• Required action: Your answer must be an exact copy of the listing.

-------- Task material --------

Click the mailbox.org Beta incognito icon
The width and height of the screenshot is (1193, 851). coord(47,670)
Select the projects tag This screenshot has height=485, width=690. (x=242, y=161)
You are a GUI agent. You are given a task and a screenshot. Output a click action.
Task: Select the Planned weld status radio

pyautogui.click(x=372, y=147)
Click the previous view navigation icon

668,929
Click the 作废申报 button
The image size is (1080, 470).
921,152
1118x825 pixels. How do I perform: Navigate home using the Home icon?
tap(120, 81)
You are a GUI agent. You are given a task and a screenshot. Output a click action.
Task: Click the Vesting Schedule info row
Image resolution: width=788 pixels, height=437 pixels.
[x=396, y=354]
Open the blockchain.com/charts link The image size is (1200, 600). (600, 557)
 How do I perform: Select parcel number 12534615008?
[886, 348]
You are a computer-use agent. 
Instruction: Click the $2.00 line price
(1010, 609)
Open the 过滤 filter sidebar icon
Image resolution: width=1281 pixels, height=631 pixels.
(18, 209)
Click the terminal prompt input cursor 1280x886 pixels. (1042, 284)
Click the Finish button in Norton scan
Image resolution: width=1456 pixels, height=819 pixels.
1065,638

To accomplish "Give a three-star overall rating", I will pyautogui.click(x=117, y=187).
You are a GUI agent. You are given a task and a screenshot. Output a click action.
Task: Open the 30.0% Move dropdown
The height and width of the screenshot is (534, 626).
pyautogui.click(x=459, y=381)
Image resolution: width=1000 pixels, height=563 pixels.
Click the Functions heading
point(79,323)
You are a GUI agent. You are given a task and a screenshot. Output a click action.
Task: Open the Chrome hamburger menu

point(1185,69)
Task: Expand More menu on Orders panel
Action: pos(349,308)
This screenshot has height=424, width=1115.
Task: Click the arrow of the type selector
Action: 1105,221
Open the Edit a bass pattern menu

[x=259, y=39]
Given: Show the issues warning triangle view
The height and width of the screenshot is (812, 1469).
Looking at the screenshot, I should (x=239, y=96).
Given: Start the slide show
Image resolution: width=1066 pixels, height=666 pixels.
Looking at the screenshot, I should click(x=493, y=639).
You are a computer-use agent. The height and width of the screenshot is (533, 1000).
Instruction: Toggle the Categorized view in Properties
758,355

--------

• Task result:
Click the mailbox.org Beta incognito icon
The width and height of the screenshot is (1193, 851). coord(47,670)
Select the projects tag This screenshot has height=485, width=690. (x=242, y=161)
You are a GUI agent. You are given a task and a screenshot. Output a click action.
Task: Select the Planned weld status radio

pyautogui.click(x=372, y=147)
Click the previous view navigation icon

668,929
Click the 作废申报 button
The image size is (1080, 470).
921,152
1118x825 pixels. How do I perform: Navigate home using the Home icon?
tap(120, 81)
You are a GUI agent. You are given a task and a screenshot. Output a click action.
Task: Click the Vesting Schedule info row
Image resolution: width=788 pixels, height=437 pixels.
[x=396, y=354]
Open the blockchain.com/charts link The image size is (1200, 600). (600, 557)
 How do I perform: Select parcel number 12534615008?
[886, 348]
You are a computer-use agent. 
Instruction: Click the $2.00 line price
(1010, 609)
Open the 过滤 filter sidebar icon
Image resolution: width=1281 pixels, height=631 pixels.
(18, 209)
Click the terminal prompt input cursor 1280x886 pixels. (1042, 284)
Click the Finish button in Norton scan
Image resolution: width=1456 pixels, height=819 pixels.
1065,638

To accomplish "Give a three-star overall rating", I will pyautogui.click(x=117, y=187).
You are a GUI agent. You are given a task and a screenshot. Output a click action.
Task: Open the 30.0% Move dropdown
The height and width of the screenshot is (534, 626).
pyautogui.click(x=459, y=381)
Image resolution: width=1000 pixels, height=563 pixels.
Click the Functions heading
point(79,323)
You are a GUI agent. You are given a task and a screenshot. Output a click action.
Task: Open the Chrome hamburger menu

point(1185,69)
Task: Expand More menu on Orders panel
Action: pos(349,308)
This screenshot has height=424, width=1115.
Task: Click the arrow of the type selector
Action: 1105,221
Open the Edit a bass pattern menu

[x=259, y=39]
Given: Show the issues warning triangle view
The height and width of the screenshot is (812, 1469).
Looking at the screenshot, I should (x=239, y=96).
Given: Start the slide show
Image resolution: width=1066 pixels, height=666 pixels.
Looking at the screenshot, I should click(x=493, y=639).
You are a computer-use agent. The height and width of the screenshot is (533, 1000).
Instruction: Toggle the Categorized view in Properties
758,355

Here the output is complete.